Turning spectators into participants is one of the key tricks used by writers of thrillers. The audience, whether those reading a book or watching a movie, is made to feel as if they, too, could easily be drawn into something dangerous and exciting.
The classic example of this may be Alfred Hitchcock's Rear Window, in which a man with broken leg and a pair of binoculars thinks his neighbor may have murdered his wife. Laura Lippman did something similar a few years ago with her short novel The Girl in the Green Raincoat in which a pregnant woman confined to her own home observes a woman wearing a green raincoat walk her dog each day. Then one day she sees the dog, but not the woman. Thus begins an investigation that ultimately brings a killer to her door.
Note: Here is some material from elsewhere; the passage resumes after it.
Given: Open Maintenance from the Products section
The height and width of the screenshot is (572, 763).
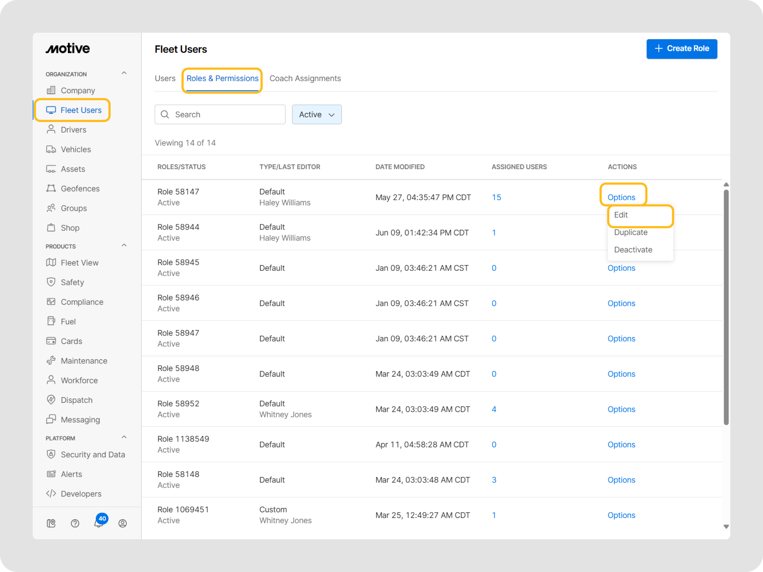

A similar idea powers the biggest bestseller of the year so far, The Girl on the Train by Paula Hawkins. Rachel is a recently divorced, alcoholic young woman who has lost her job because of her drinking yet still pretends to be working by taking the train to London each day. As the trains slows down through the town where she once lived with her husband, now married to another woman, Anna, she observe their lives in the same house along the tracks where she was once so happy. She also observes nearby another house where, in her imagination, the perfect couple lives. She thinks of them as Jess and Jason, but their real names are Megan and Scott. And then one night, a night in which Rachel has gotten off the train there and drunkedly tried to contact her ex-husband, Megan disappears. Rachel thinks she may have seen something that may help solve the mystery, but because of her alcoholism, nobody believes her.
This is a cleverly constructed tale that appropriately keeps the suspense building. The novel has three narrators, Rachel, Megan and Anna. Unfortunately, each narrator tells her story in the same way, in present tense and with events broken down into morning and evening, like diary entries. Shouldn't different women tell their stories a little differently?